There seem to be moments in time where things hold still and ready, tied long enough to allow one to sit back and appreciate the circumstance of everything around. Lately it was a scenery out of a window and a song that was playing. The scenery and the song wound together like a hand in glove, and together seemed to absolute the environment of God's spirit, my mind and emotion.

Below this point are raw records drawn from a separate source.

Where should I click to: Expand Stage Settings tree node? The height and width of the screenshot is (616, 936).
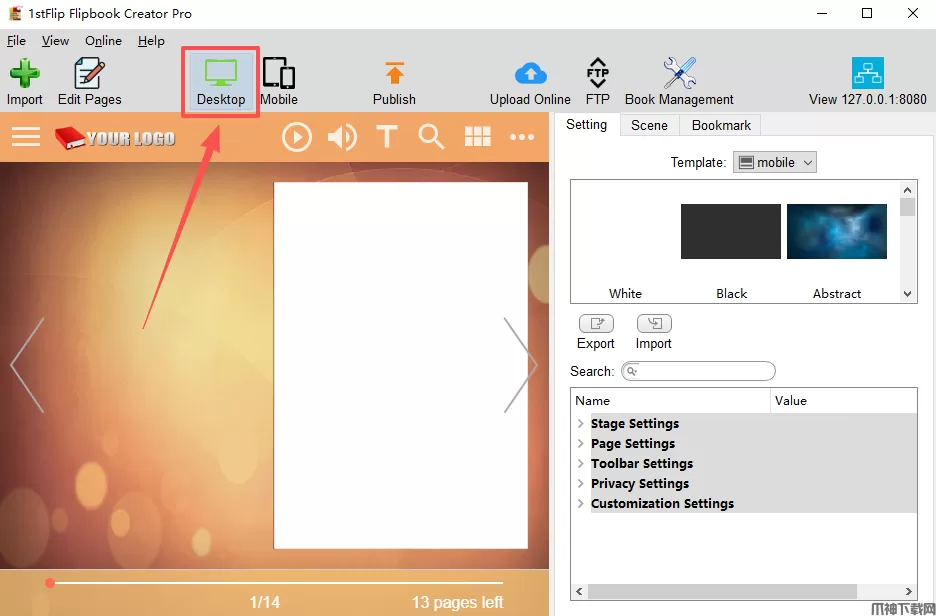tap(581, 424)
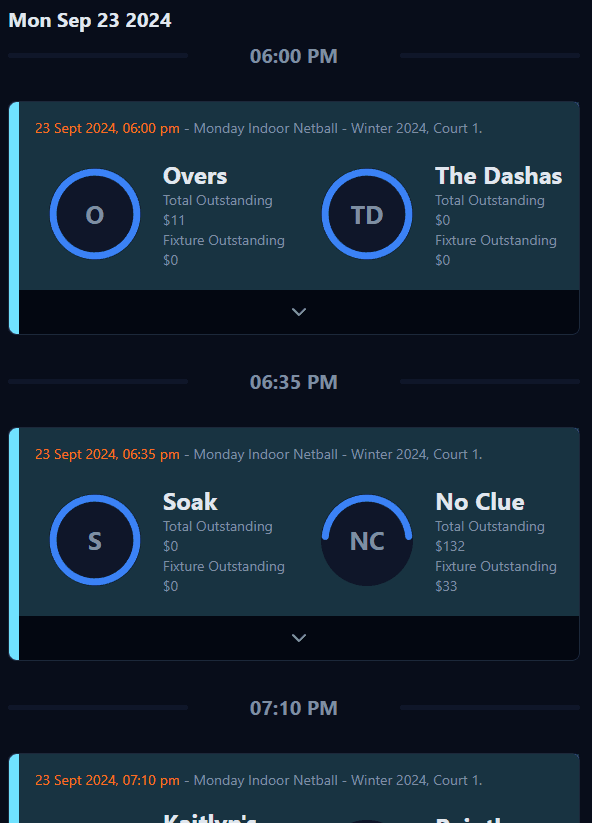Screen dimensions: 592x823
Task: Click No Clue's $33 fixture outstanding amount
Action: [x=446, y=586]
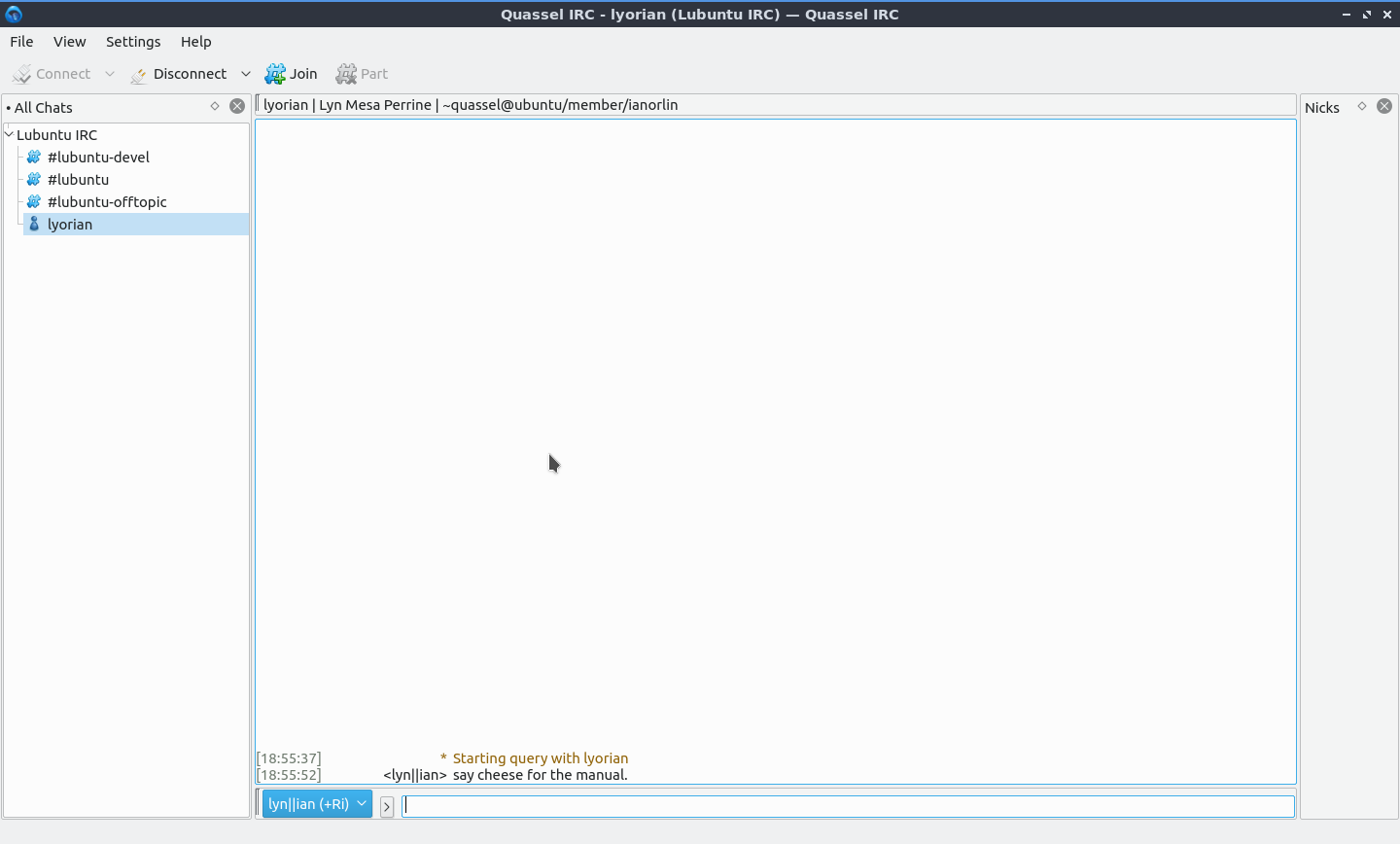Float the All Chats dock panel
This screenshot has height=844, width=1400.
point(215,106)
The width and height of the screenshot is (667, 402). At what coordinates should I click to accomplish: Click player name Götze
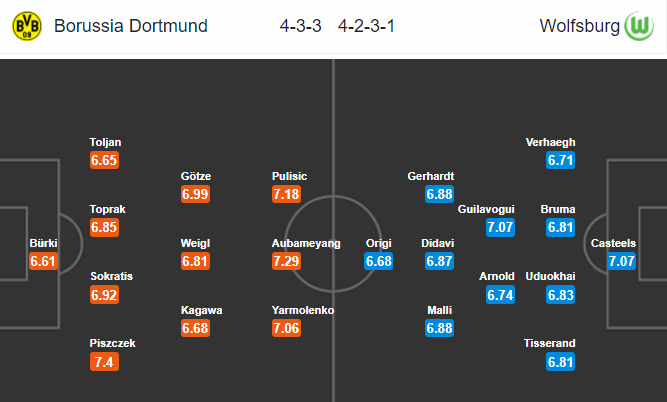(196, 176)
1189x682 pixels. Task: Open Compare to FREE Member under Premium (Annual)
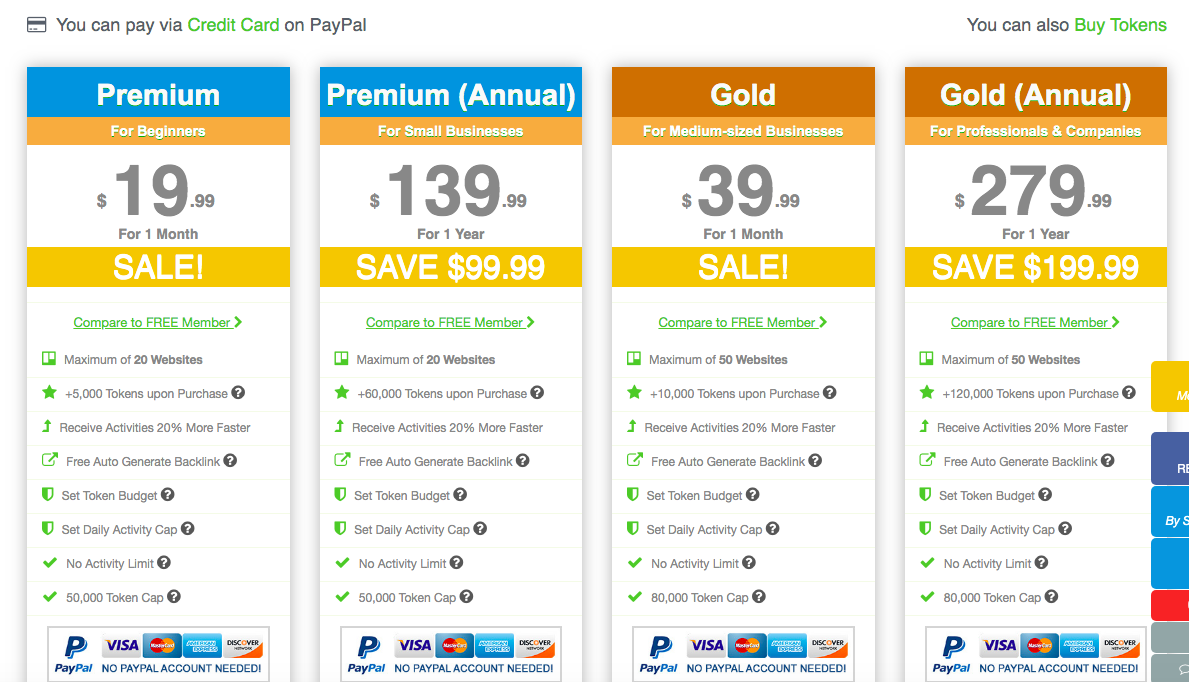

I feel often such things as these are found when I'm committed behind God's path. Sometimes, when I am sort of thinking I'm in the right place I get the sense of being unfinished like an unended song. All seems an unsteady position, and I move to something else or cancel the thing altogether and the feeling goes away. Sometimes I'm not even thinking about where I am, and a notion will descend that I am exactly where I am supposed to be. I feel as if the forward motion of history and the physical and spiritual realms which form its circumstances are bundling together as they were intended, as if I am walking or sitting in a place that is moving in a groove of God's fingerprint, sliding quietly and assuredly along the perfect rails of his mysterious desire.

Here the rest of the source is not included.